■ Texto para leitura ■
=-=-=-=-=
Radical de centro
19/09/2025
Lei dos Partidos Políticos completa 30 anos em meio a debates sobre reforma
19/09/2025Por Leonardo Bruno Pereira de Moraes
A trajetória do foro por prerrogativa de função no Supremo Tribunal Federal, nas últimas três décadas, revela um movimento pendular entre dois polos normativos: de um lado, a leitura do foro como garantia institucional do cargo (ou do mandato), voltada a proteger a independência funcional; de outro, a percepção do foro como exceção ao juiz natural, cuja interpretação deve ser restritiva para não corroer a igualdade republicana. Esse pêndulo pode ser observado em três marcos decisórios: 1) o cancelamento da Súmula 394 no Inquérito 687 (1999); 2) a restrição material e temporal do foro na AP 937 (QO) (2018); e 3) a redefinição no HC 232.627 (2025), que admite a subsistência do foro após o término do mandato, quando o delito tiver sido cometido no exercício e em razão do cargo.
=-=-=-=-=
■ Tarefa pedida ■
Copie o texto sobre o foro no Supremo do começo ao fim, sem mudar nada. A listagem não entra em nada do que se pede aqui.
=-=-=-=-=
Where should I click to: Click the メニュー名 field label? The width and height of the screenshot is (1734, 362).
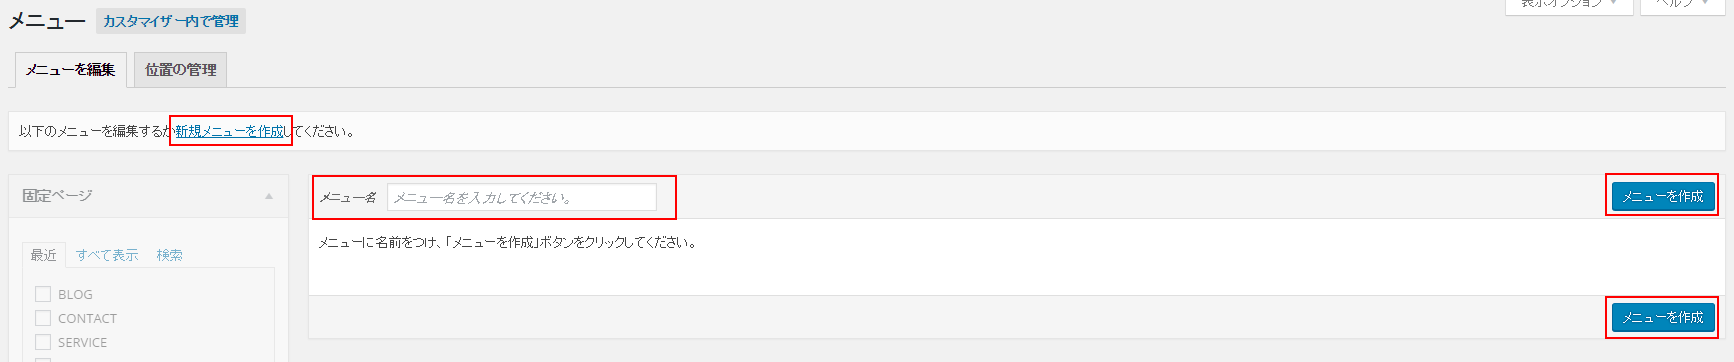pyautogui.click(x=348, y=197)
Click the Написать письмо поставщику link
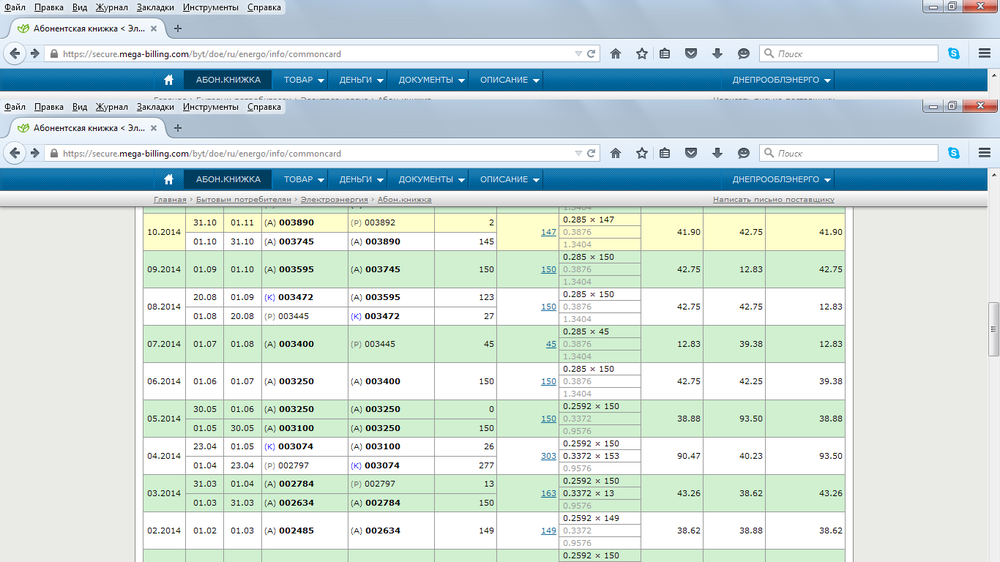 pyautogui.click(x=773, y=200)
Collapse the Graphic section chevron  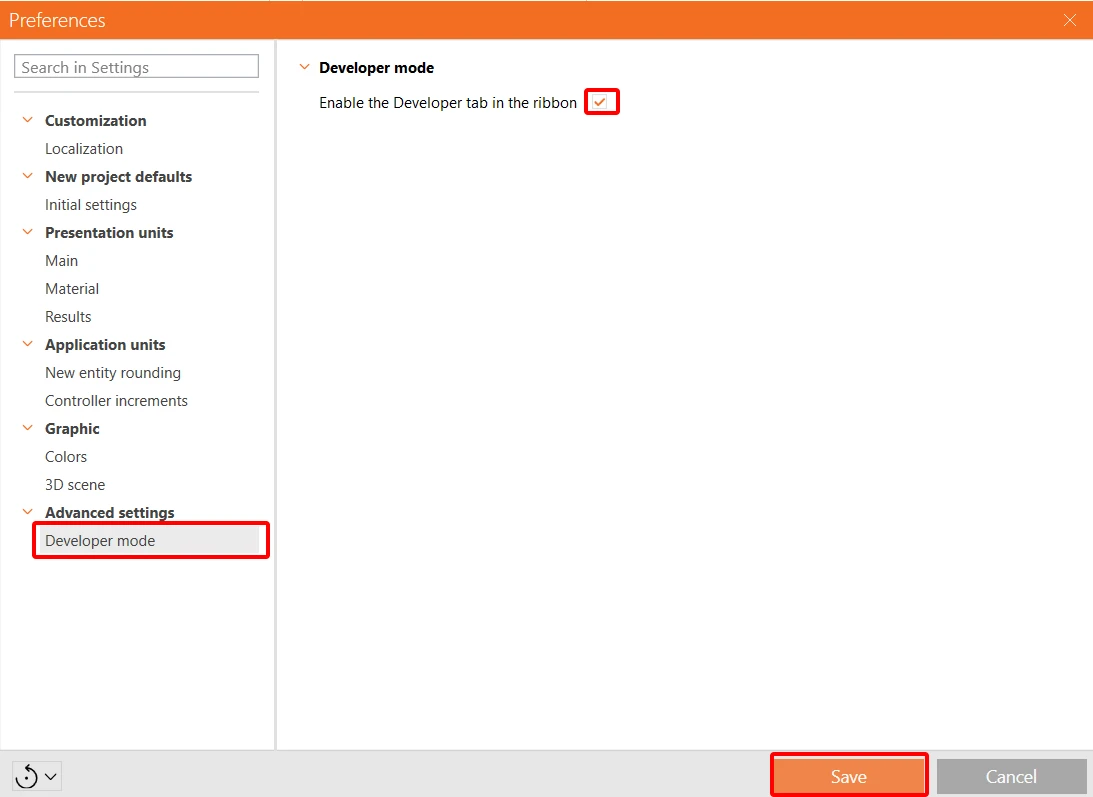tap(28, 427)
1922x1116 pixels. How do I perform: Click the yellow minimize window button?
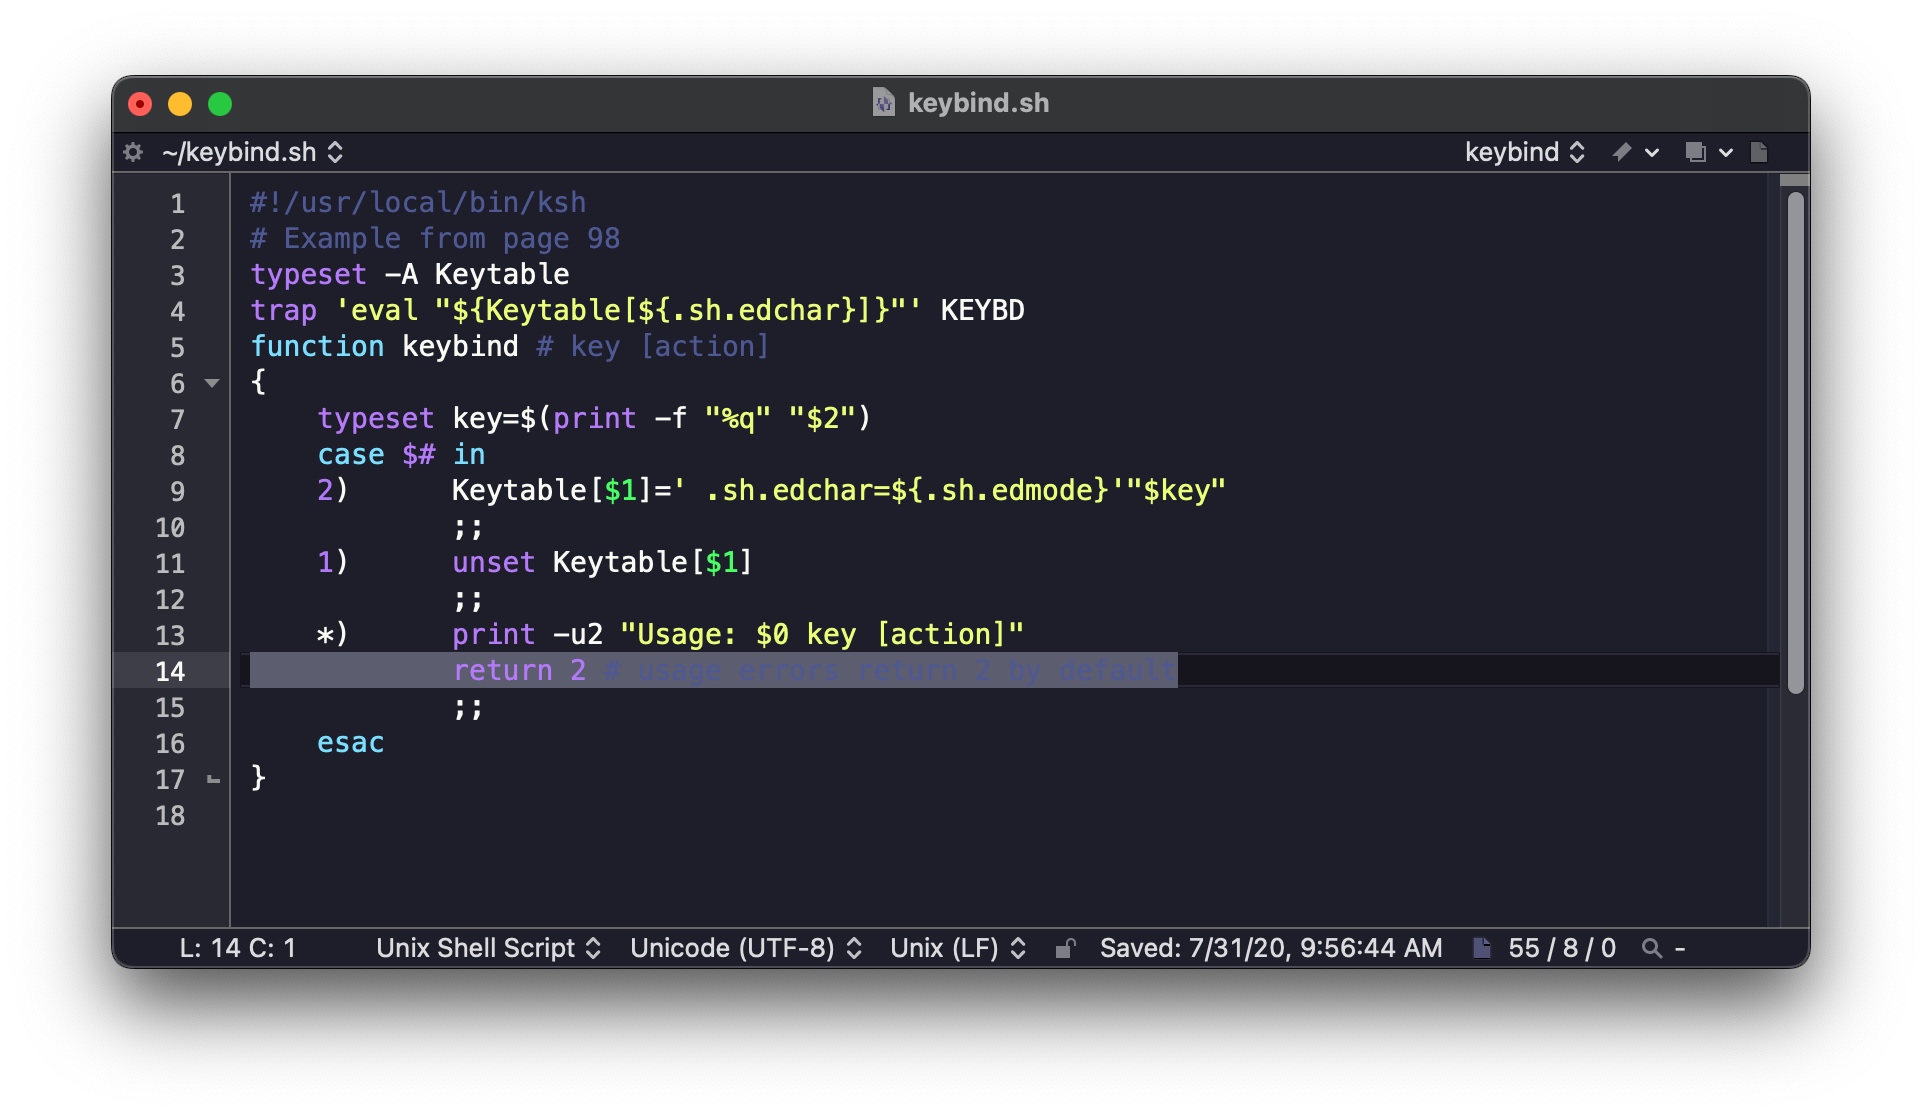click(x=180, y=104)
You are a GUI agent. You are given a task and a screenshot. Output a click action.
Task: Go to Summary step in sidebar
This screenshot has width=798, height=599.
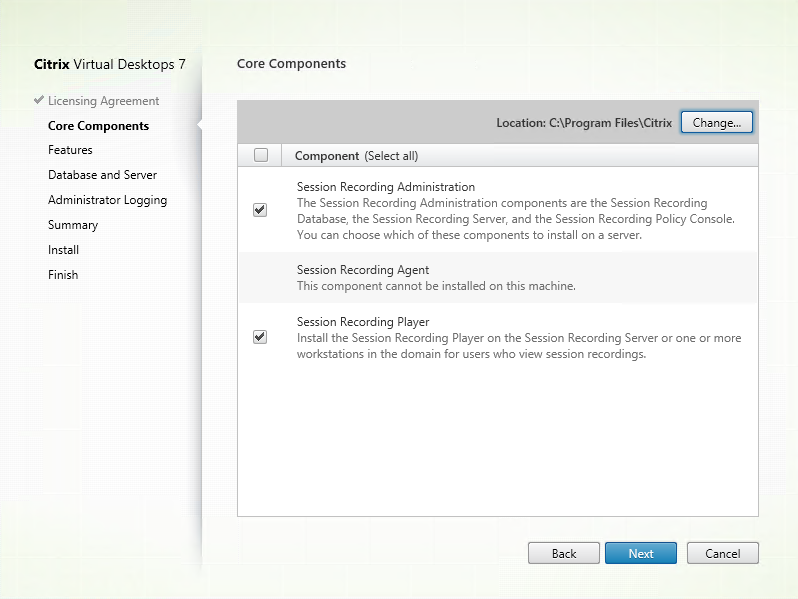73,225
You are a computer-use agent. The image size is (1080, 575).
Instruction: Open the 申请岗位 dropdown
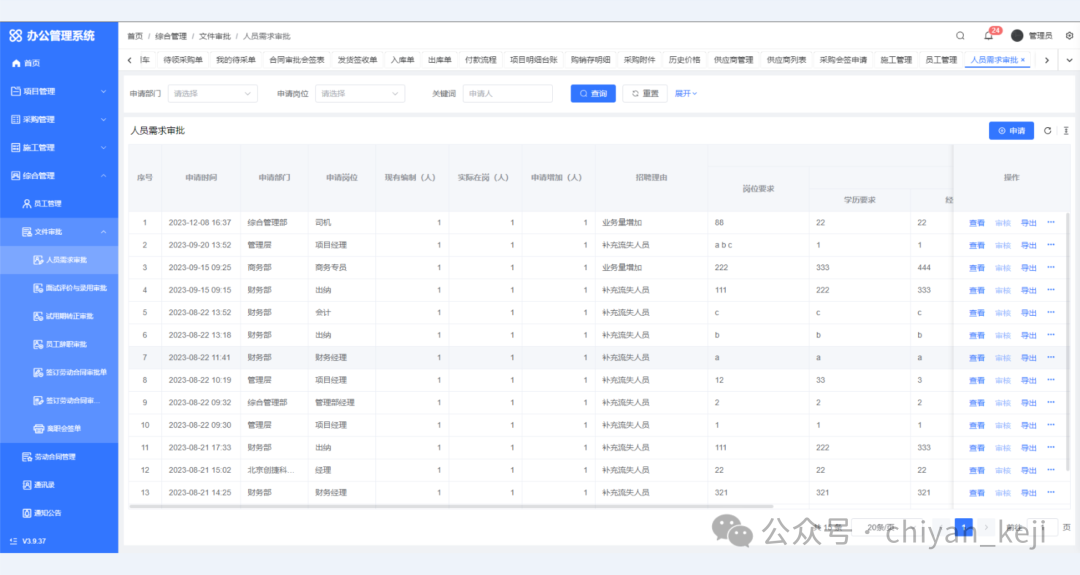[359, 94]
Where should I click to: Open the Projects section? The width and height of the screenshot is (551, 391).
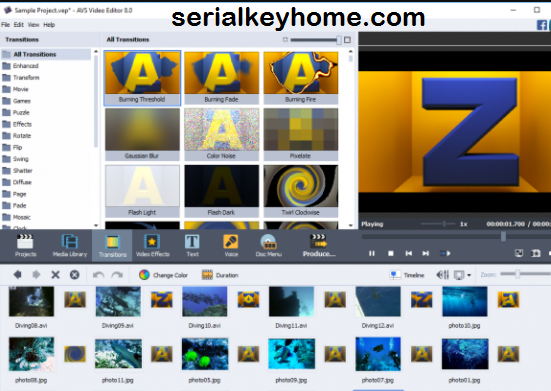(x=25, y=246)
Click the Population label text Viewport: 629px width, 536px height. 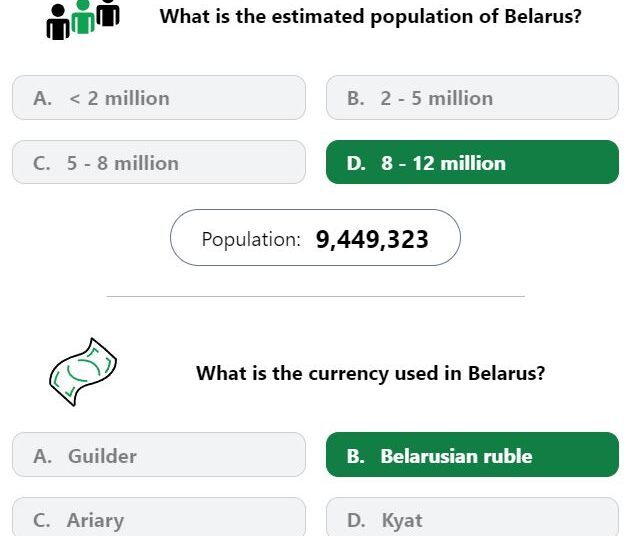click(251, 240)
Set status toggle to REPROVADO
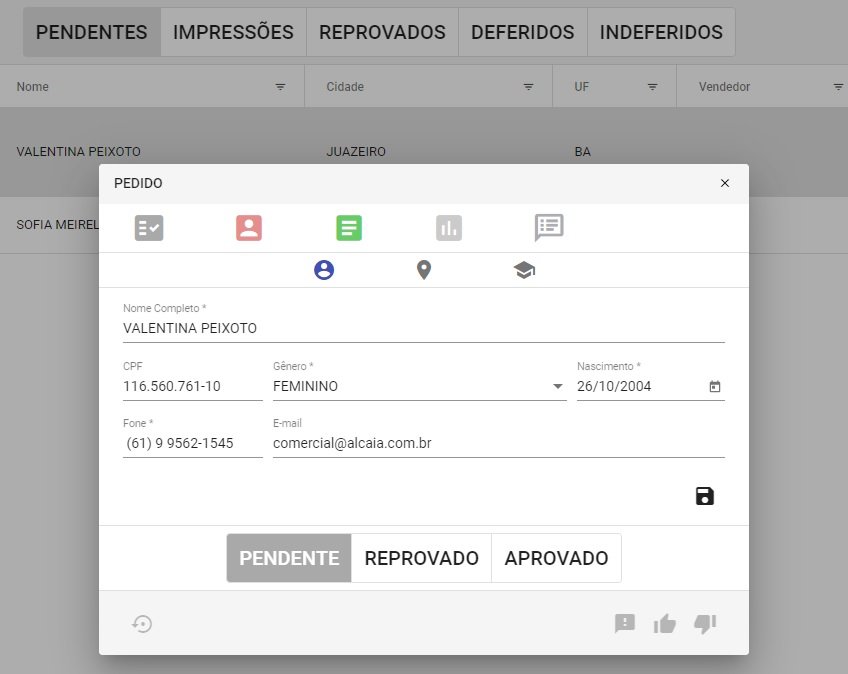Image resolution: width=848 pixels, height=674 pixels. pyautogui.click(x=421, y=558)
=-=-=-=-=
■ Resposta ■
Radical de centro
19/09/2025
Lei dos Partidos Políticos completa 30 anos em meio a debates sobre reforma
19/09/2025Por Leonardo Bruno Pereira de Moraes
A trajetória do foro por prerrogativa de função no Supremo Tribunal Federal, nas últimas três décadas, revela um movimento pendular entre dois polos normativos: de um lado, a leitura do foro como garantia institucional do cargo (ou do mandato), voltada a proteger a independência funcional; de outro, a percepção do foro como exceção ao juiz natural, cuja interpretação deve ser restritiva para não corroer a igualdade republicana. Esse pêndulo pode ser observado em três marcos decisórios: 1) o cancelamento da Súmula 394 no Inquérito 687 (1999); 2) a restrição material e temporal do foro na AP 937 (QO) (2018); e 3) a redefinição no HC 232.627 (2025), que admite a subsistência do foro após o término do mandato, quando o delito tiver sido cometido no exercício e em razão do cargo.